UniCredit doit augmenter son capital pour assurer le coût de son refinancement
La pression monte sur les banques italiennes. Alors que le pays est devenu depuis quelques jours la nouvelle cible des marchés financiers avec des rendements souverains à des niveaux difficilement supportables, la question du refinancement des banques se pose à nouveau, et notamment pour UniCredit.
La première banque italienne a en effet réalisé entre 70 et 80% de son plan de refinancement pour 2011, soit quelque 24 milliards d’euros selon les données recensées par le courtier Tullett Prebon. Le solde, soit environ 8 milliards d’euros, devrait être financé sans obstacle majeur.
La priorité doit désormais être donnée à une augmentation de capital que les analystes jugent indispensable pour rassurer les marchés vis-à-vis de la solvabilité de la banque, en vue de ses besoins de financement pour 2012. «On aura beaucoup plus de détails en fin de semaine avec les résultats des stress tests et peut-être que les résultats italiens seront accompagnés d’annonces d’augmentation de capital», indique Marnik Hinnekens, responsable de la recherche crédit chez Tullett Prebon.
La principale concurrente italienne d’UniCredit, Intesa Sanpaolo, a déjà bouclé une augmentation de capital de 5 milliards d’euros en juin et effectué 100% de son programme annuel de refinancement sur le marché de gros. Ainsi, le coût de protection contre un risque de défaut d’Intesa se situait hier à 242 pb tandis que celui d’UniCredit s'élevait à 310 pb, soit au-dessus du CDS souverain italien à 296 pb, d’après les données de CMA. «On voit donc qu’une banque qui a déjà fait une augmentation de capital importante a un spread sur CDS nettement meilleur», souligne l’analyste.

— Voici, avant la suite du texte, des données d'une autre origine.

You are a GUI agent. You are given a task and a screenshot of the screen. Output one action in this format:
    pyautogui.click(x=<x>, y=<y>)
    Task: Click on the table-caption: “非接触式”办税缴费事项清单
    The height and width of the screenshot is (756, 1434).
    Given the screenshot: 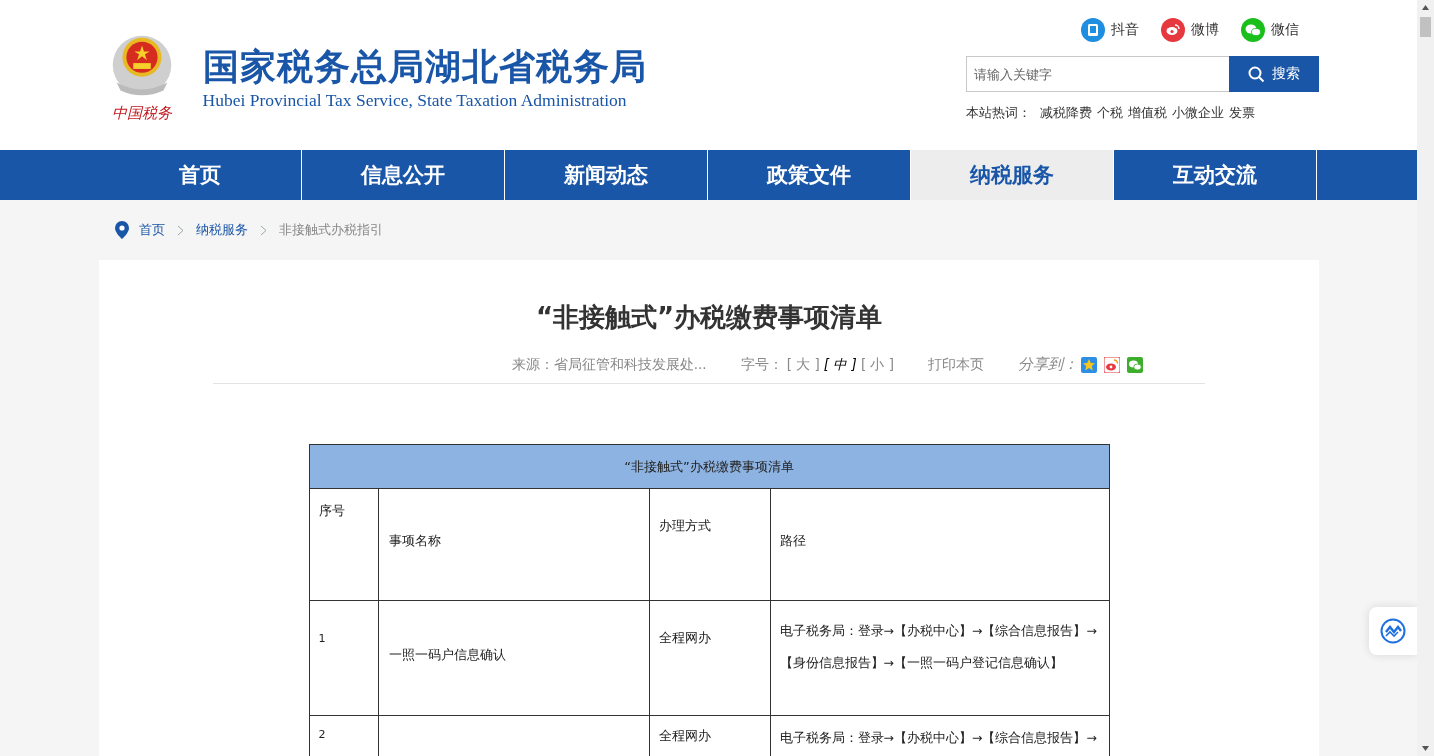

Cette question est donc d’autant plus urgente qu’UniCredit doit faire face à un pic de refinancement de 40 milliards d’euros en 2012, contre seulement 26,6 milliards pour Intesa, en plus des 8 milliards à boucler avant la fin de l’année. «Il faudrait idéalement qu’ils augmentent leur capital juste après la publication des stress tests, au moins autant qu’Intesa, et qu’ils reviennent sur le marché à partir de septembre de façon à avoir un coût de refinancement correct post-augmentation», estime Marnik Hinnekens.
Reste que la chute récente du cours d’UniCredit rendrait un appel au marché plus dilutif qu’en début d’année, lorsque la banque a renoncé à vendre sa filiale de gestion Pioneer. Sur 2011, le titre recule de 22%, malgré un léger rebond hier.